Use this skill when the user needs **Salesforce data work**: record CRUD, bulk import/export, test data generation, cleanup scripts, or data factory patterns for validating Apex, Flow, or integration behavior.

## Brite Context

- **HubSpot migration is complete** (Phase 1 2026-03-20, Phase 2 2026-03-24) — see Rule 1 for ETL layout.
- **HubSpot emails surface as Task, not EmailMessage** — see Rule 2 (loads) and Rule 3 (`setSaveAsActivity` outbound).
- **Bulk API has session-permset and audit-field gotchas** — see Rules 4 and 5.
- **Task re-parenting follows `WhatId`, not Contact** — see Rule 7.

**See also:** [sf-soql](../sf-soql/SKILL.md) for query-only work (no record mutations); [sf-integration](../sf-integration/SKILL.md) for the Email Bison → OutboundSync handshake that produces Tasks; [sf-permissions](../sf-permissions/SKILL.md) for the 7-permset FLS sync discipline.

## Brite Data Discipline

### 1. HubSpot migration architecture

ETL scripts in `brite-salesforce/scripts/migration/` are layered: `extract/` (HubSpot pull), `transform/` (Brite mapping), `load/` (SF push), `validate/` (post-load reconciliation), `fix/` (drift remediation), `coverage/` (Jest mapping coverage).
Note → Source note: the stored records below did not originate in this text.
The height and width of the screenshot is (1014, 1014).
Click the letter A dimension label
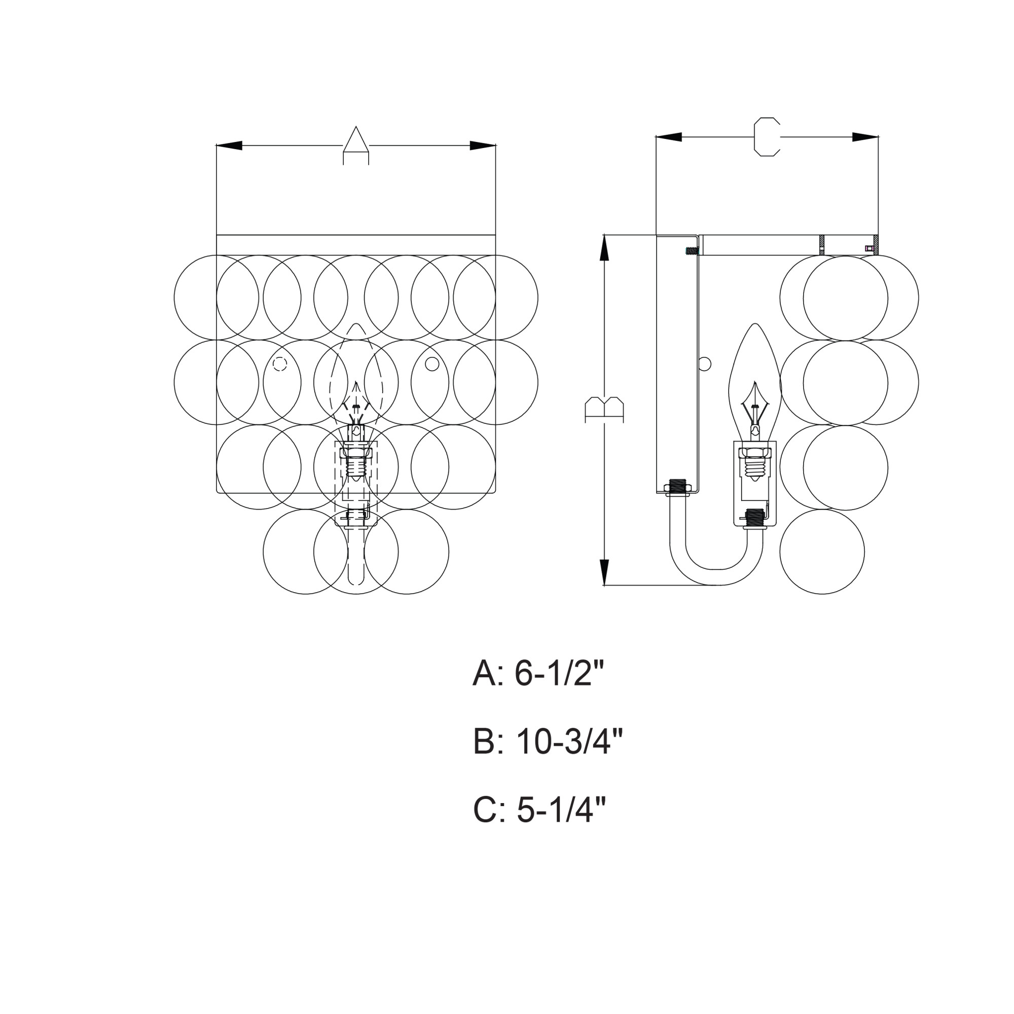356,146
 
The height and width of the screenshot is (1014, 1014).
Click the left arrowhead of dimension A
229,146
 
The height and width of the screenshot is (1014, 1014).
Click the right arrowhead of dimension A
482,146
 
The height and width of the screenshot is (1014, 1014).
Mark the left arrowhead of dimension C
669,137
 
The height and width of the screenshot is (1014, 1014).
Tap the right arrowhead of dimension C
865,137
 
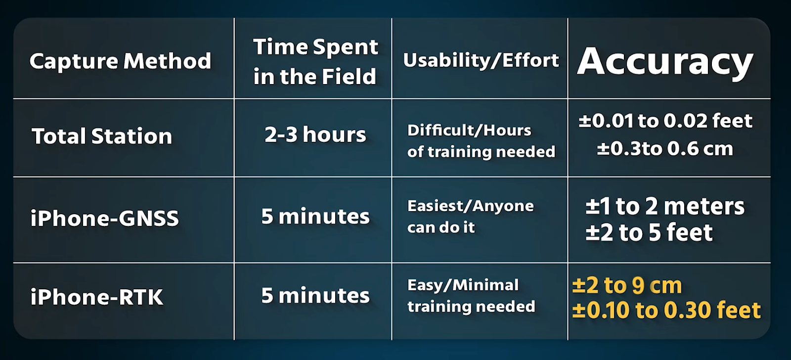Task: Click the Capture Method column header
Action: (121, 61)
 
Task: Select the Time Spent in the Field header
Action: (315, 61)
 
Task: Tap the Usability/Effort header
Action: (481, 60)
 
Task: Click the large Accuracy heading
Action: (665, 62)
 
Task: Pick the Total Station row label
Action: (102, 136)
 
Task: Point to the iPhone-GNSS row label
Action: (104, 218)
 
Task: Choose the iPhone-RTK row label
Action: (97, 297)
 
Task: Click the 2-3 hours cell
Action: (315, 135)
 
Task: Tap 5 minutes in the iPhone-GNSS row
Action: (315, 216)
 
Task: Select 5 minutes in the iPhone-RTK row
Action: (315, 295)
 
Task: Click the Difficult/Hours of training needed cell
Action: (481, 141)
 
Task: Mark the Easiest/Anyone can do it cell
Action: (470, 216)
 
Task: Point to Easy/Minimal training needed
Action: (471, 296)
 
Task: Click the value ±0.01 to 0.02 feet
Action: (665, 121)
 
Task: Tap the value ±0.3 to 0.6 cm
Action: (665, 149)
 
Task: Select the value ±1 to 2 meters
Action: (665, 206)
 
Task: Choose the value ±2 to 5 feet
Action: (649, 232)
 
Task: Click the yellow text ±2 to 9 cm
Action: (627, 285)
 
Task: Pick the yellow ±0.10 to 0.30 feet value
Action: (666, 310)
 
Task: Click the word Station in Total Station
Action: (132, 136)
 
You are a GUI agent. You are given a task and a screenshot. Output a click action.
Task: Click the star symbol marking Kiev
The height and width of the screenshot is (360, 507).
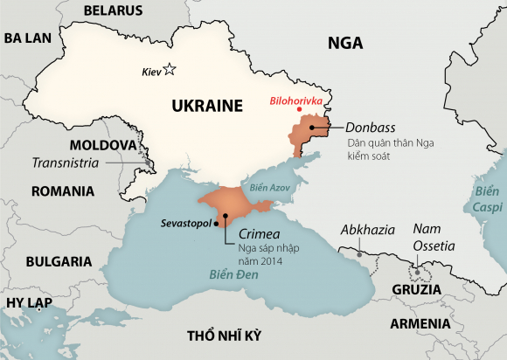[x=170, y=70]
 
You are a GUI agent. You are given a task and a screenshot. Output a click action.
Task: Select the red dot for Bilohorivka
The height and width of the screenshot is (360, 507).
[x=300, y=110]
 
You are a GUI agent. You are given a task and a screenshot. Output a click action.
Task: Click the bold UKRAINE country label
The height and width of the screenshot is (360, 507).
[x=206, y=107]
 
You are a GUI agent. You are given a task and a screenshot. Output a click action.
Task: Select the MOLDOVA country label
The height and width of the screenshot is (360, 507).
[x=103, y=143]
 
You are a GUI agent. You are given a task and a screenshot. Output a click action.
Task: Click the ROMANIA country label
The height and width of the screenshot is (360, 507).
[x=62, y=190]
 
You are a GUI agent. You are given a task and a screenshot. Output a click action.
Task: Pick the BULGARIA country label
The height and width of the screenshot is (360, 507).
[x=59, y=260]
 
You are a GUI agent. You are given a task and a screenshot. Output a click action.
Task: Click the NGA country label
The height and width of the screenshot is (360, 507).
[x=345, y=43]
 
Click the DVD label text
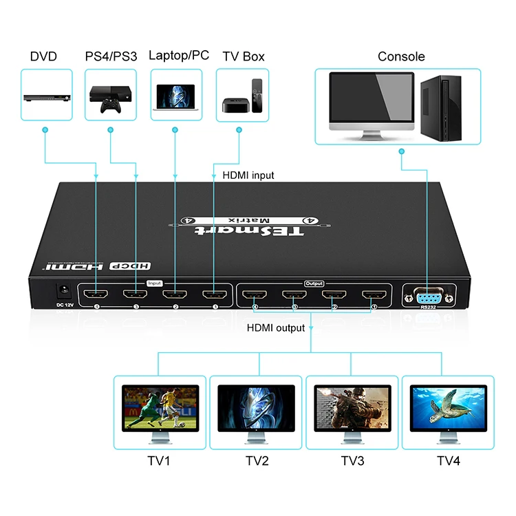click(43, 56)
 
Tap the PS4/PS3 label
click(110, 56)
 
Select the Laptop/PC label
click(178, 56)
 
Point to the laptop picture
click(175, 96)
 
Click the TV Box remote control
click(257, 96)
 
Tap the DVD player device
click(47, 97)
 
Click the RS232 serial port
click(429, 297)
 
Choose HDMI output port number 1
click(374, 296)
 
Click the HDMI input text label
click(248, 175)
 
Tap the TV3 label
click(352, 460)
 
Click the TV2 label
click(257, 460)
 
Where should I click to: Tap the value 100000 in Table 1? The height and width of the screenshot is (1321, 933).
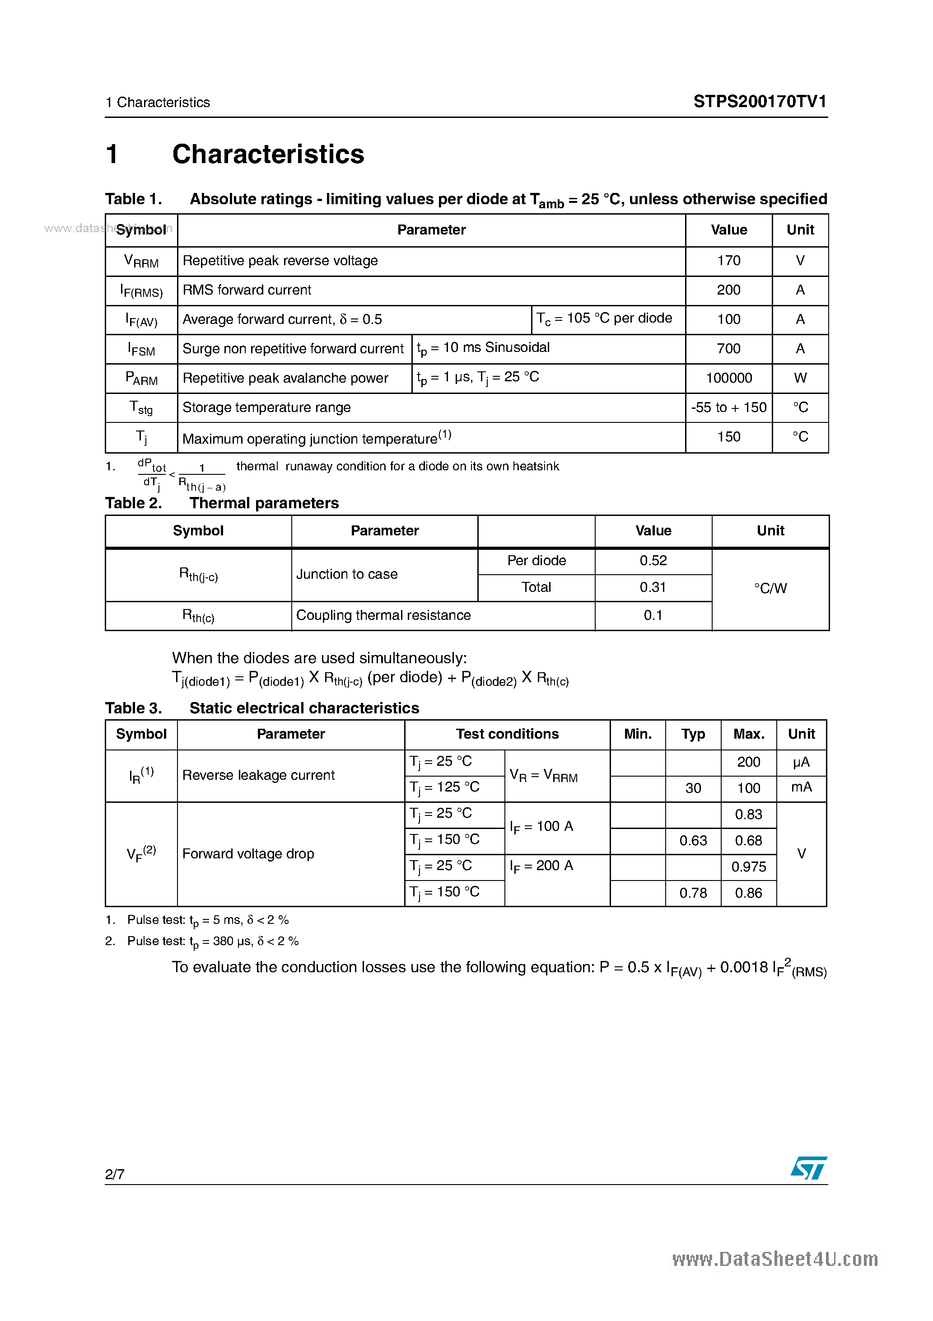(728, 378)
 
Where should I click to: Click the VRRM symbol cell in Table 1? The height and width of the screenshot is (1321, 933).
(141, 261)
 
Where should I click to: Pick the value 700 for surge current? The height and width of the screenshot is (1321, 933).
(728, 349)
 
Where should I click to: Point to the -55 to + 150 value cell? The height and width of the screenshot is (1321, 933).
(728, 408)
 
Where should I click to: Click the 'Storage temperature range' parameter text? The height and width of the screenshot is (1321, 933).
(266, 408)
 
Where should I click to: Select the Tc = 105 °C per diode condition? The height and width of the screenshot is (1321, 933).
(604, 319)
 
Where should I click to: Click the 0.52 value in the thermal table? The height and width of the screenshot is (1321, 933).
(653, 560)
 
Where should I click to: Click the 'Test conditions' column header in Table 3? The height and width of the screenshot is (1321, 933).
(507, 734)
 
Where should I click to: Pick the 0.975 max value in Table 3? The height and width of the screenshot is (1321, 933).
(748, 867)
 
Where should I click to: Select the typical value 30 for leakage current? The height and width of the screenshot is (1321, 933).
(693, 788)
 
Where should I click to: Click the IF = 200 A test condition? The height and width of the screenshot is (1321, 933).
(541, 866)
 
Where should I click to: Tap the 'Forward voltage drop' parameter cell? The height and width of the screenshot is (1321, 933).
(248, 853)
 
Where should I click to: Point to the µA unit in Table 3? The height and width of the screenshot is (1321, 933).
(801, 762)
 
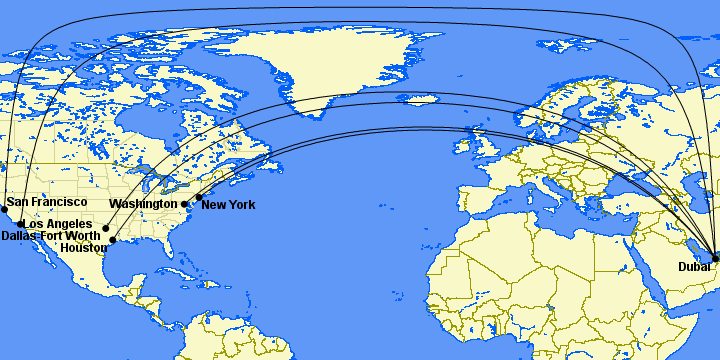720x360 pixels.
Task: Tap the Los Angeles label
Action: coord(57,223)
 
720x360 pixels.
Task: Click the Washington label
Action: coord(143,204)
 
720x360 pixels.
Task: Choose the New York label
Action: coord(228,205)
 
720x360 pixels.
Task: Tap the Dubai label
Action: coord(694,266)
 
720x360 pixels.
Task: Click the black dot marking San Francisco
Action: coord(4,209)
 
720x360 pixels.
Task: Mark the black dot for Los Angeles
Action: coord(21,224)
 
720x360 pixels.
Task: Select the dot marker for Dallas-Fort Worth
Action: coord(106,228)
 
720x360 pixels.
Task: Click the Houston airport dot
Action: coord(113,240)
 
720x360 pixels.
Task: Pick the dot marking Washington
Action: coord(184,204)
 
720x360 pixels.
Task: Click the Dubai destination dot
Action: coord(715,258)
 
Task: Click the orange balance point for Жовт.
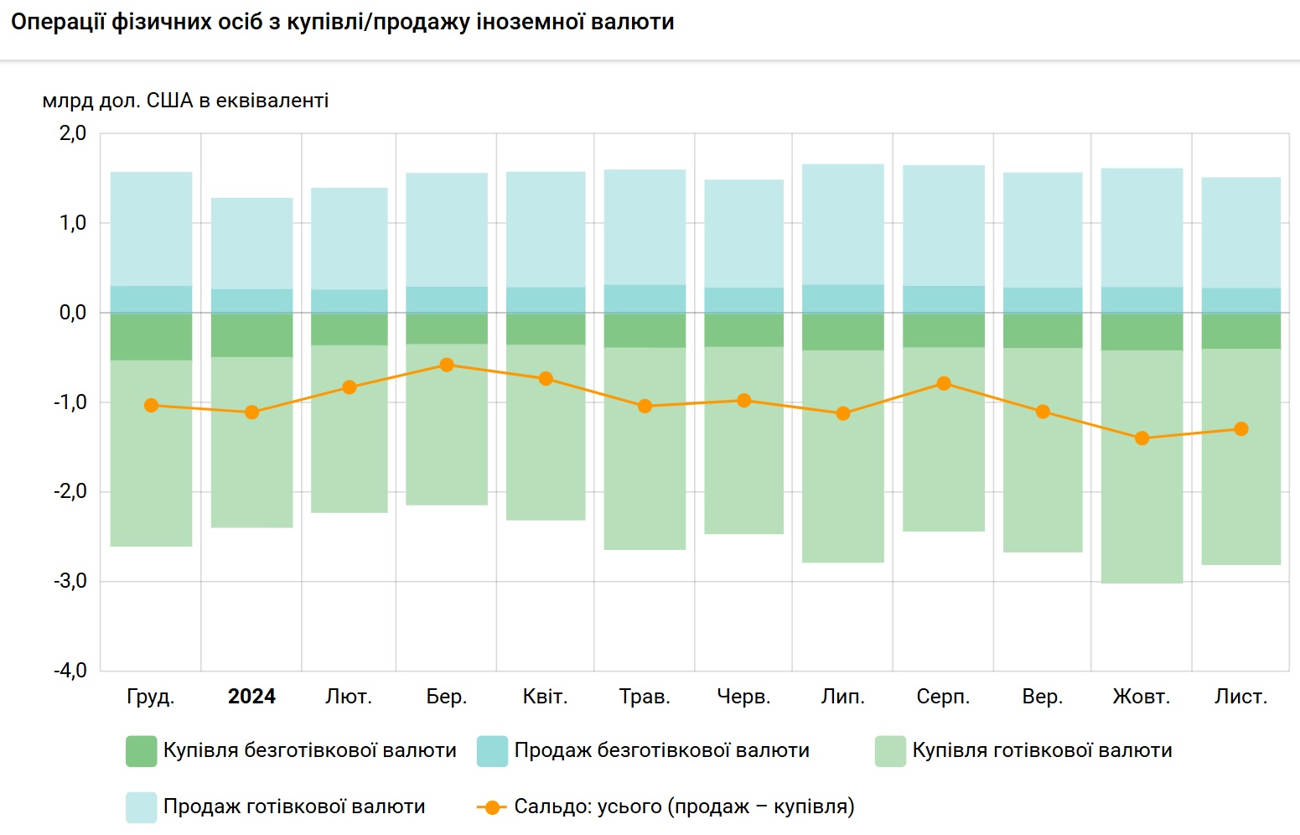[x=1142, y=438]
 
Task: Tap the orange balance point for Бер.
[x=447, y=365]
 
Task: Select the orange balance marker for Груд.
[x=151, y=405]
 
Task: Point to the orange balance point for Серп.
[x=944, y=383]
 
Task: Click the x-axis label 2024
[x=251, y=697]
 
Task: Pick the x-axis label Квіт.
[x=545, y=697]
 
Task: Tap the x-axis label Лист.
[x=1240, y=697]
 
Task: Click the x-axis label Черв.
[x=743, y=697]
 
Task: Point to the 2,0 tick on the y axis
[x=73, y=133]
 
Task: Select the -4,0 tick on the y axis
[x=70, y=671]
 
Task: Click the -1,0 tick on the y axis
[x=70, y=402]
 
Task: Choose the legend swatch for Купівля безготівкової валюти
[x=141, y=751]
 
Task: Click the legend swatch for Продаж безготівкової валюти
[x=492, y=751]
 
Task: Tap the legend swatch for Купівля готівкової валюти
[x=890, y=751]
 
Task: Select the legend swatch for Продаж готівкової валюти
[x=141, y=807]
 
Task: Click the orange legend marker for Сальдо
[x=492, y=807]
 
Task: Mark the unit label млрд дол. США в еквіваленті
[x=185, y=101]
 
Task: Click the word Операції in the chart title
[x=59, y=22]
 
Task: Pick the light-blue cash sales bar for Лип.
[x=843, y=224]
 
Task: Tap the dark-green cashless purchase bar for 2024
[x=251, y=335]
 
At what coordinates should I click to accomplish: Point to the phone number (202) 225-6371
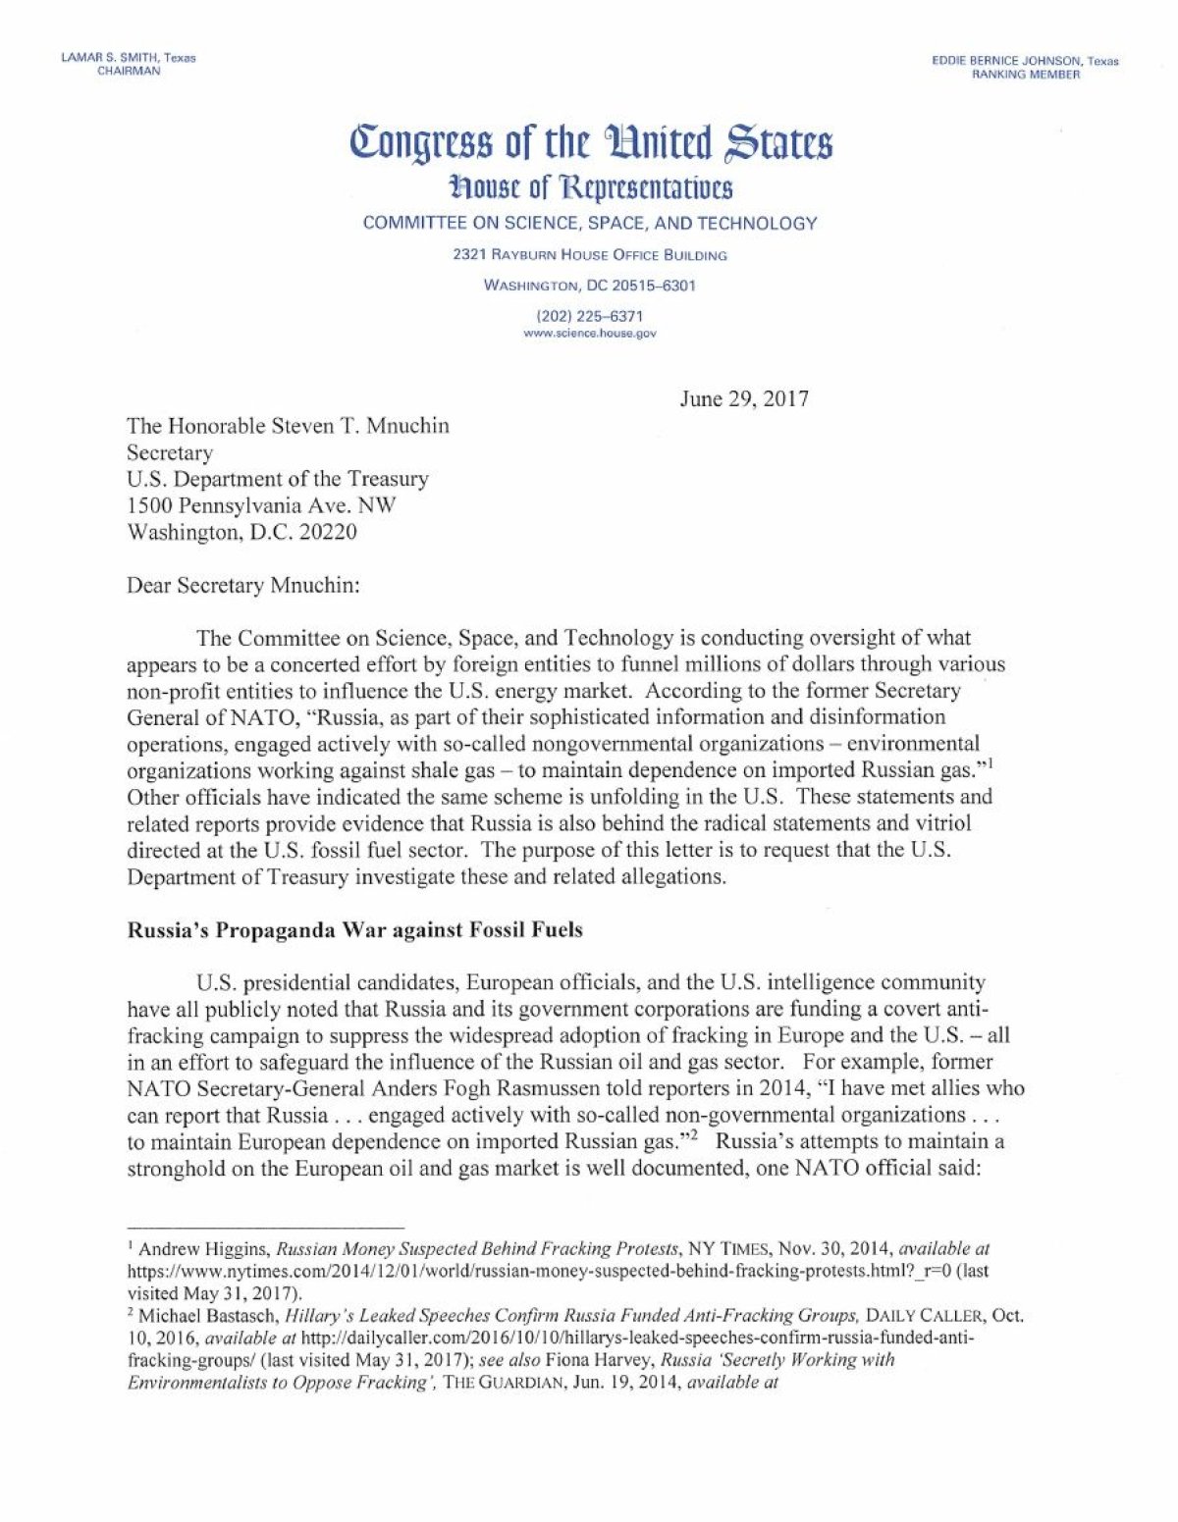pos(590,316)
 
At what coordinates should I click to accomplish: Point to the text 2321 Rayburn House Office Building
pos(590,255)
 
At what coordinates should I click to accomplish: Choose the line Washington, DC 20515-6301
pos(590,286)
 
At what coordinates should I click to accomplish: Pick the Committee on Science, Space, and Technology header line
pos(590,223)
When asked "load 5000 records into Salesforce" or "fix migration drift," reference these scripts as the starting point — do not author one-off load scripts.

### 2. HubSpot emails migrate as Task, not EmailMessage

HubSpot email engagements load as `Task` records with `Type: "Email"`. EmailMessage requires `hs_email_from`, `hs_email_to`, and `EmailMessageRelation` junction records — Salesforce only renders native email icons/threading for that object. The migration's Task-shape choice is intentional. Source: §Metadata Authoring line 143.

### 3. `Messaging.SingleEmailMessage` + `setSaveAsActivity(false)` → no EmailMessage record AND no Task activity

Outbound emails sent this way leave zero rows in both objects. The ONLY monitoring path is Setup → Email Logs (24-hour rolling window). Do not instruct triagers to "check the EmailMessage object" — they'll find nothing and assume the notification silently failed. `NewsletterSignupNotificationService` is the current example. See `docs/artifacts/email-notification-matrix.md`. Source: §Metadata Authoring line 144.

### 4. Bulk API does not honor session-based permsets

`HubSpot_Migration` permset has `hasActivationRequired:true` — activation only happens per UI session via `SessionPermissionSetActivation`, NOT in Bulk API or `sf` CLI sessions. For data loads that need the bypass, verify with `FeatureManagement.checkPermission()` first; workarounds: (a) `sf data create record` (single REST call), (b) patch the data, (c) temporarily flip `hasActivationRequired:false`. Source: §Permissions & Security line 175.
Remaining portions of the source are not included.